大の取り合いになってアグモンが大の背中に飛び乗った。普段アグモンの事を軽々と持ち上げている大だが、突然の衝撃には流石によろけてしまう。


この時大は三十四歳。十四歳の時から数えると、二十年間経っている。


170ちょいあった身長も、180越えしている。髪型は大体はいつものハーフアップだが、以前より髪も長くなっている為、ポニーテールなどにも時々ヘアーチェンジしている。

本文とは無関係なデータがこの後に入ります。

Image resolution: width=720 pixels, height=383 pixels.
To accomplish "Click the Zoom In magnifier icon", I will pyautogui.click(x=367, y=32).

幼さはもう無く、立派な大人になった。言動は殆ど変わらず子供のような所もあるが。服装は以前と対して変わらないが、色が赤と白に付け加えて黒も入ったものとなっている。


「お!迎えが来たぞ!」


大の視線の先には迎えの者…ヴァルキリモンとスラッシュエンジェモン、エンシェントイリスモンが居た。


『また餓鬼んとこに居ったんかい。餓鬼は餓鬼に引き寄せられるか』


「スラッシュエンジェモン、俺はもう餓鬼じゃねぇ!」


『そうだそうだ!マサル兄貴は大人な漢だぞ!!』


『俺から見たら餓鬼や』


ケラケラ笑うスラッシュエンジェモン。


大がこのヴァルキリモン達と出会ったのは四年前。相変わらずデジタルワールドを旅していた大とアグモンが完全体のデジモン達の抗争を止めようとしている最中に突然現れた。


現れたと言っても邪魔をした訳では無い。あっと言う間に抗争を止めた大とアグモン…進化したライズグレイモンを見ていたのだ。


何故見ていたのか聞くと…。





-イグドラシルを伸した人間とそのパートナーデジモンが居ると聞いて探していた。一度手合わせをしたいと思っていた。





と、言われ、大は勿論その言葉を聞いて大喜びした。そして四体共究極体だと知ると俄然やる気は出る。


シャインググレイモンに進化させると、マリンエンジェモン他三体との戦いが勃発したのだった。


スラッシュエンジェモンとエンシェントイリスモンのコンビとの勝負は、エンシェントイリスモンに重症を負わせたがスラッシュエンジェモンの攻撃にこちらも負傷し僅差で負けてしまった。


ヴァルキリモンとの勝負は、二対一にも関わらず、その俊敏さに翻弄される。だが、こちらもデジタルワールド経験を積んできた身。マサルの丈夫さ度肝を抜かれるヴァルキリモン。この勝負は引き分けに終わった。